Vitamin D is a hot topic in the news these days and it’s also one of the most controversial subjects in medical research. The main debate centers around how much vitamin D3, a natural “nutrient” synthesized by the body in response to sunlight exposure, the average person needs. Governmental guidelines may be advocating for less-than-ideal vitamin D levels by giving a generalized recommendation for supplementation. It really is up to consumers to do the research to see how much vitamin D is really necessary.
Sources of Vitamin D
The most natural method for getting enough Vitamin D is through good ol’ sunshine.
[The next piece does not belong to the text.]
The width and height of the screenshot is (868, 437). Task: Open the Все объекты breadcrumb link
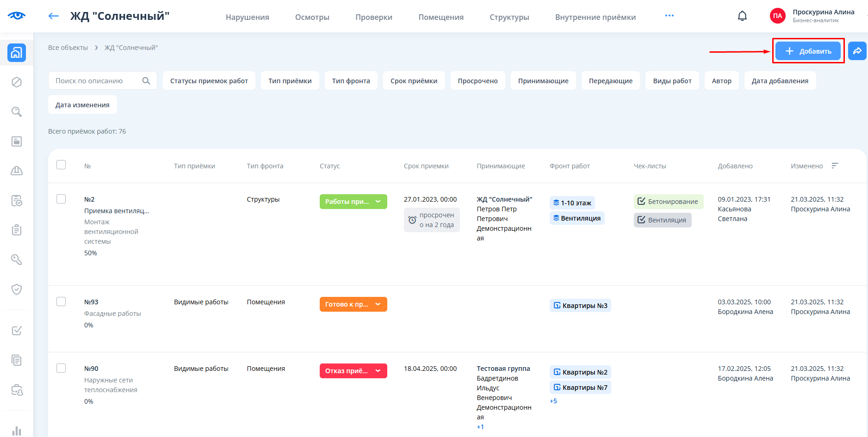coord(68,48)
While sunshine may be best, those living farther from the equator or those who stay inside all day – especially in the autumn and winter months – will often experience a dramatic drop in vitamin D status. Glass windows, allow light to pass but can act as a barrier to UVB rays, the most beneficial rays for vitamin D synthesis.   This is why supplementation is a must for most people.
What is the Best Amount of Vitamin D3?
When it comes to setting a uniform value for vitamin D, there are a few opinions. The Food and Nutrition Board (FNB) established the now common 400 IU (international units) per day standard; the Institute of Medicine recommends 600 IU per day. These values are said to help blood levels achieve 20 ng/mL and 30 ng/mL, respectively.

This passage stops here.